At the top of the hill, they realized that her little sister, Daphne, shoeless and breathless, had tagged along with them.
“Are you ready?” Lizzie’s voice cracked when it got loud.
Elyse looked down the hill, which appeared twice as steep as it had from its base.
“Let me go first,” Daphne said, pulling at Elyse’s square of cardboard.
“No, it’s mine,” Elyse said. “Get your own.” Out of the corner of her eye, she saw Lizzie take a running start at the hill. She felt the deep urge of competition in the pit of her stomach and for the first time since meeting Lizzie when they were all eight, Elyse felt she had to prove her worth.
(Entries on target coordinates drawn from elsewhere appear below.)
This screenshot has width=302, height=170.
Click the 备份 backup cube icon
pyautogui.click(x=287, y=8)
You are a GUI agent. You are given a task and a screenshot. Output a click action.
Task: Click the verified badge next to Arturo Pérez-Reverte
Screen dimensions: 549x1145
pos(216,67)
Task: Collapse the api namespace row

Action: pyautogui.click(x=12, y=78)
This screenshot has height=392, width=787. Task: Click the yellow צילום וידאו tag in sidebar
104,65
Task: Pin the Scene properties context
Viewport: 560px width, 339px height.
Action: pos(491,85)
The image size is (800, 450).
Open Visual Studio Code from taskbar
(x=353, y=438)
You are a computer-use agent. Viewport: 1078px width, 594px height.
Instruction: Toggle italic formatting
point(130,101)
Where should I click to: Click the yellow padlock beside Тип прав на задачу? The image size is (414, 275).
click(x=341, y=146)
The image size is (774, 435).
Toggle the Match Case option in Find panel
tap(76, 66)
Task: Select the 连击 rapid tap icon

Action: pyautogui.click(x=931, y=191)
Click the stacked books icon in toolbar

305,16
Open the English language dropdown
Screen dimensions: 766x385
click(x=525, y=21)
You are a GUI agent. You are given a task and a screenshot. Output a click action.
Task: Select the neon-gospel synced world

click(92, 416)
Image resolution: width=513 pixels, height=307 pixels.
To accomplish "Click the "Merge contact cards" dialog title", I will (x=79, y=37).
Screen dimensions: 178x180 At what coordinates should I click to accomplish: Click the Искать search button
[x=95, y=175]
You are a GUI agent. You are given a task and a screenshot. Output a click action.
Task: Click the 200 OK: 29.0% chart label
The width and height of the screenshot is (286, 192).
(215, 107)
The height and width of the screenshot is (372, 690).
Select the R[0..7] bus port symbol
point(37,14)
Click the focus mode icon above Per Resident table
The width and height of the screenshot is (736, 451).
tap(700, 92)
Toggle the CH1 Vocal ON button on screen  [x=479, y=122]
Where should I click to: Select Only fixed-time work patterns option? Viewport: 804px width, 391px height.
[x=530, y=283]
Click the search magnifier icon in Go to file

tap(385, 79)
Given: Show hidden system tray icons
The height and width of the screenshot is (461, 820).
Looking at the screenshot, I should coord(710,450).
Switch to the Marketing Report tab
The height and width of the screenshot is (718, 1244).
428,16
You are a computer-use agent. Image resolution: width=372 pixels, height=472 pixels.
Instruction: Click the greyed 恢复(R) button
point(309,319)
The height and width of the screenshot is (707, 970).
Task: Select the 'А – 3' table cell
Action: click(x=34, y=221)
Maybe it was because they had always felt so inadequate compared to Isobel that it never occurred to them to measure themselves against each other, or it could have been that Lizzie’s star seemed that much brighter because they were on her home turf. Either way, Elyse wanted to beat Lizzie to the bottom of the hill like she’d never wanted anything in her life. Without thinking, she shoved her sister, tearing the cardboard out of her hands and then ran as fast as she could before leaping onto the square and sliding down the hill. She heard a cry behind her and thought how tired she was of everyone babying her little sister. It was time she grew up.